REQUIRED ACTION:
State how many lines of the entries hold the string "computer", and nothing more.

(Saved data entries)

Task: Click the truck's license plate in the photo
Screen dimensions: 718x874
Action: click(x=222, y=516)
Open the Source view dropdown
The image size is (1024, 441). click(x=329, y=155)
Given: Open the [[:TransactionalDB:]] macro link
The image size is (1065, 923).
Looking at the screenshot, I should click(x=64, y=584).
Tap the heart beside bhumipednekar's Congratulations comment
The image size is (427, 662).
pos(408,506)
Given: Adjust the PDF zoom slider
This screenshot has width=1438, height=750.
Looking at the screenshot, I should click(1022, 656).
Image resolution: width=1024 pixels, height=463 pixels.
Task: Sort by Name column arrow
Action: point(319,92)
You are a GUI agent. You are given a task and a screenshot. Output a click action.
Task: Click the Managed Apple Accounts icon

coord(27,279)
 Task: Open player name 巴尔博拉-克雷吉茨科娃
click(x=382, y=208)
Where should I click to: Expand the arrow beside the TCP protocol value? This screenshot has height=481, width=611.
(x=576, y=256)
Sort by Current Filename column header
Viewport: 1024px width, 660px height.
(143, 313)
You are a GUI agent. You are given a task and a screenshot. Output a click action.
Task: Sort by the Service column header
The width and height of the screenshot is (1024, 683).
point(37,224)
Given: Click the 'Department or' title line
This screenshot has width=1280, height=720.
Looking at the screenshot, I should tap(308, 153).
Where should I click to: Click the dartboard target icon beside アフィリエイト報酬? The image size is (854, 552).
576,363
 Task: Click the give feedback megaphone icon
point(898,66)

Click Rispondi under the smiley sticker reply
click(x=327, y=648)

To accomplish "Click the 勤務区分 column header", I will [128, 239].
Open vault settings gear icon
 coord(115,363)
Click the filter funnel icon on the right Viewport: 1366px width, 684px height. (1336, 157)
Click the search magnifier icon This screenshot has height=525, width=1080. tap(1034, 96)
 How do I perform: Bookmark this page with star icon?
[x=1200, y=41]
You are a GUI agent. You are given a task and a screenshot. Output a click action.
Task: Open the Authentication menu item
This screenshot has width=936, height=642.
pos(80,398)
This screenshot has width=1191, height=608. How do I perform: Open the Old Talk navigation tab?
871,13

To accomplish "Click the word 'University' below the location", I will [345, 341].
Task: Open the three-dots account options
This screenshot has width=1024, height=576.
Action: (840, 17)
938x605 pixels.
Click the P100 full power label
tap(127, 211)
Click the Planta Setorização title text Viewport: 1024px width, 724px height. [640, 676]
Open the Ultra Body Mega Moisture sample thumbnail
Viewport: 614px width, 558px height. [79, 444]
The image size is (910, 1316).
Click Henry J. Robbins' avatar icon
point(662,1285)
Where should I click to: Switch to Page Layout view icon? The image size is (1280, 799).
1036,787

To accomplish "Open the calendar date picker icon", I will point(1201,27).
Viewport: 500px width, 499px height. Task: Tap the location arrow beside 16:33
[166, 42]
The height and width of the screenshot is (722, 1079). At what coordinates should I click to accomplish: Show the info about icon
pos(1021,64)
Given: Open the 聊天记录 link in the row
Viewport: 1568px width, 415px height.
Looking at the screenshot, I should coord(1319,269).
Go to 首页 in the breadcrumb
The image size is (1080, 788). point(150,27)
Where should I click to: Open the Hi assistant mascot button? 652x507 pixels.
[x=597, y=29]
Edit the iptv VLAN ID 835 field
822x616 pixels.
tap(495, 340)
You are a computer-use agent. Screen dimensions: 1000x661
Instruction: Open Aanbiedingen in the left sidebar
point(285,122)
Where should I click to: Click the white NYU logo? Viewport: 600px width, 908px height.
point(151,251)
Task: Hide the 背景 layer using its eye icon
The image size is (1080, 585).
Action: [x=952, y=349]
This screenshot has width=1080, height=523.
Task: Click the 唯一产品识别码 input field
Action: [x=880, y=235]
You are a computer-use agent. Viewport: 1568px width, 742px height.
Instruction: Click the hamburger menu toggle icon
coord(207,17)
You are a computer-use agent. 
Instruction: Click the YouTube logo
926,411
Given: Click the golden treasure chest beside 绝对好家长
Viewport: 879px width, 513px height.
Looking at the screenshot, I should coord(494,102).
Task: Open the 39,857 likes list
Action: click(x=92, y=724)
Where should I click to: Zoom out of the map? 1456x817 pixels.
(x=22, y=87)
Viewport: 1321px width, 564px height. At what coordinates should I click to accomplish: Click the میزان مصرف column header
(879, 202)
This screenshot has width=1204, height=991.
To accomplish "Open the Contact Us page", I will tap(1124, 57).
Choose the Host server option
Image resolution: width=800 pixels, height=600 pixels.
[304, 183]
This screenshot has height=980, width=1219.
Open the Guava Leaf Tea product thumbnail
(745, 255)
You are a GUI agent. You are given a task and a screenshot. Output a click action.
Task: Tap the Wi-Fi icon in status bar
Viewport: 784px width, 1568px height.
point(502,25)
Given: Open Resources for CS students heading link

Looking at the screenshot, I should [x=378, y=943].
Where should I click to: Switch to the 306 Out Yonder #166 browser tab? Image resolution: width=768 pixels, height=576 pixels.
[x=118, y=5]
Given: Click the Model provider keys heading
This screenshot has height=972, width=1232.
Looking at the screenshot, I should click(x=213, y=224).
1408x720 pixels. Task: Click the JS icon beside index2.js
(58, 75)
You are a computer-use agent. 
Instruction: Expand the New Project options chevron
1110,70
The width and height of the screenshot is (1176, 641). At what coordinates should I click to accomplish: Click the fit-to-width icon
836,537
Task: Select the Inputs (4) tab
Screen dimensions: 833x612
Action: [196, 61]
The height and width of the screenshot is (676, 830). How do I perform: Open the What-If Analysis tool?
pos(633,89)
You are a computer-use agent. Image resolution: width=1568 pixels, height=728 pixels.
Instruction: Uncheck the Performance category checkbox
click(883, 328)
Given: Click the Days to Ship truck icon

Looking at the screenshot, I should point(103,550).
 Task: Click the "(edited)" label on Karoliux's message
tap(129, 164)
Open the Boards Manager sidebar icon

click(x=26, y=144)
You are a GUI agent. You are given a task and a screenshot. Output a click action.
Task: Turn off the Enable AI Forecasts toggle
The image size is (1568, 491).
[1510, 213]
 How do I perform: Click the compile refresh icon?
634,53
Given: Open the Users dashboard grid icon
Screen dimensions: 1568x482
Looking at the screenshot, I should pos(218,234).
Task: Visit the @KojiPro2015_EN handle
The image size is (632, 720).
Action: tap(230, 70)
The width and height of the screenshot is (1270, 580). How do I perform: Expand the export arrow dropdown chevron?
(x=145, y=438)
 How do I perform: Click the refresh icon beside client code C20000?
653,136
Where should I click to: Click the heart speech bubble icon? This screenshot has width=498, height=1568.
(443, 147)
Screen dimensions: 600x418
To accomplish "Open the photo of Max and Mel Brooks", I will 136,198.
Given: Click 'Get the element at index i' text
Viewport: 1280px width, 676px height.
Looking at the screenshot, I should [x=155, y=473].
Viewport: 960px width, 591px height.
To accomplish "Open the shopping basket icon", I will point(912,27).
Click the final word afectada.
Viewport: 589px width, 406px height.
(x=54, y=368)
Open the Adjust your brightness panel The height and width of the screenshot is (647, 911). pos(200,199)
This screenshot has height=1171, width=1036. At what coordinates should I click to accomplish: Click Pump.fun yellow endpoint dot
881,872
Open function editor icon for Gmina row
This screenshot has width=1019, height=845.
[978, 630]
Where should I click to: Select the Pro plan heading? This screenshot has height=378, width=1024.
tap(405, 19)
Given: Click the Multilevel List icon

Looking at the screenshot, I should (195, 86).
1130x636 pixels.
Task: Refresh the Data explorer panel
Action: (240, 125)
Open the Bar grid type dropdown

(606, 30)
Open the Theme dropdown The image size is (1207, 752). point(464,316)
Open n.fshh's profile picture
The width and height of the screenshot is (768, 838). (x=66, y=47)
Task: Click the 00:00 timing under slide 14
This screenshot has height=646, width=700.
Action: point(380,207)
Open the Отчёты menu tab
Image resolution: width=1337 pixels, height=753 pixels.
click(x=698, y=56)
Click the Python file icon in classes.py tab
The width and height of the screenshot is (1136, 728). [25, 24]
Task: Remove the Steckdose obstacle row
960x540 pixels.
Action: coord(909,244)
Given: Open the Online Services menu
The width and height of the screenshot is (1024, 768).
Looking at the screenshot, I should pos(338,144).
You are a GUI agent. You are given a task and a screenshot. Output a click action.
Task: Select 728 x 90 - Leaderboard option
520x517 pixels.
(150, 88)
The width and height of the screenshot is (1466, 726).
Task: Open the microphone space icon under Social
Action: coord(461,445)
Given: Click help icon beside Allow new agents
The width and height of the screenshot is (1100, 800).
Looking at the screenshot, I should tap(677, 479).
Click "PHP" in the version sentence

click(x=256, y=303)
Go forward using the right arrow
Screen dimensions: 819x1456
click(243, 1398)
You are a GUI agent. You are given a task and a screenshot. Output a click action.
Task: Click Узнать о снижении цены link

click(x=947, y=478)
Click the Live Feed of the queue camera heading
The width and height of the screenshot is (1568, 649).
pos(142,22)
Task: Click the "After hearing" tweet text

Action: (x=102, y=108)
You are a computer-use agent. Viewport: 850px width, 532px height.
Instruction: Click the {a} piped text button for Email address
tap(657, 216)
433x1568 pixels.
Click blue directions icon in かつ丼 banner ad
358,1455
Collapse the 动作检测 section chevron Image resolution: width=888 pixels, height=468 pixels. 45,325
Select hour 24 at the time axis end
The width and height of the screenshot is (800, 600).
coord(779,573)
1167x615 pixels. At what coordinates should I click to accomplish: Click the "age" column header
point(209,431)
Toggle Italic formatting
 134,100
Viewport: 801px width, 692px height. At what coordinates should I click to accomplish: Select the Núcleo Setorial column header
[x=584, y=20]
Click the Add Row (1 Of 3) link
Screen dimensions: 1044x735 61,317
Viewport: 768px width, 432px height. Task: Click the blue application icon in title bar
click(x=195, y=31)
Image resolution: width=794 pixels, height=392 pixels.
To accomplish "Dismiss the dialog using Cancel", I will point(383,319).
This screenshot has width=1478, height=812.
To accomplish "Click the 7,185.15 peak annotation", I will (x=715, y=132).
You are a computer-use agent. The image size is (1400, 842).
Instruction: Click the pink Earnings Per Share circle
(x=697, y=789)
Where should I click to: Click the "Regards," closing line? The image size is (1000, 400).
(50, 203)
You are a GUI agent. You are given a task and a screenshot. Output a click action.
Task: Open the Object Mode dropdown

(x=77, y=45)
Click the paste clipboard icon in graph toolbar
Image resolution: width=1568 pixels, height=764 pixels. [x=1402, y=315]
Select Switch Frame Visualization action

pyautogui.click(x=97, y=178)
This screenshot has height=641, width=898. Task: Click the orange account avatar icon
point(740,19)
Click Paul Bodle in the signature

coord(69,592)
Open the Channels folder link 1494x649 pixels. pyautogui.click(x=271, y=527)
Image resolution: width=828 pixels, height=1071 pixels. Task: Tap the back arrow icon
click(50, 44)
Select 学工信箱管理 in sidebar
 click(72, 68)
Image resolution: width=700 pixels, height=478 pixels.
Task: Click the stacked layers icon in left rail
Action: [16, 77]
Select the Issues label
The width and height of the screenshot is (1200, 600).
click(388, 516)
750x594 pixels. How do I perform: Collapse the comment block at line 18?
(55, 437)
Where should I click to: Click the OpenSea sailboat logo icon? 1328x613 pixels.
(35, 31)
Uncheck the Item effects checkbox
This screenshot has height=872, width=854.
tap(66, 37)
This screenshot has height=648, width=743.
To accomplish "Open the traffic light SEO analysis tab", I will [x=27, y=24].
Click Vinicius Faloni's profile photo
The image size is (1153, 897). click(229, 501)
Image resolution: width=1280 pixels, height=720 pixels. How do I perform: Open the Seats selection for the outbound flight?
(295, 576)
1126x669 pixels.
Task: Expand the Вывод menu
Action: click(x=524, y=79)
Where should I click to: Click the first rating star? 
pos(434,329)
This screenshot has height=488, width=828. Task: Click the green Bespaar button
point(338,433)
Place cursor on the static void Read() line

FINISHED TASK:
7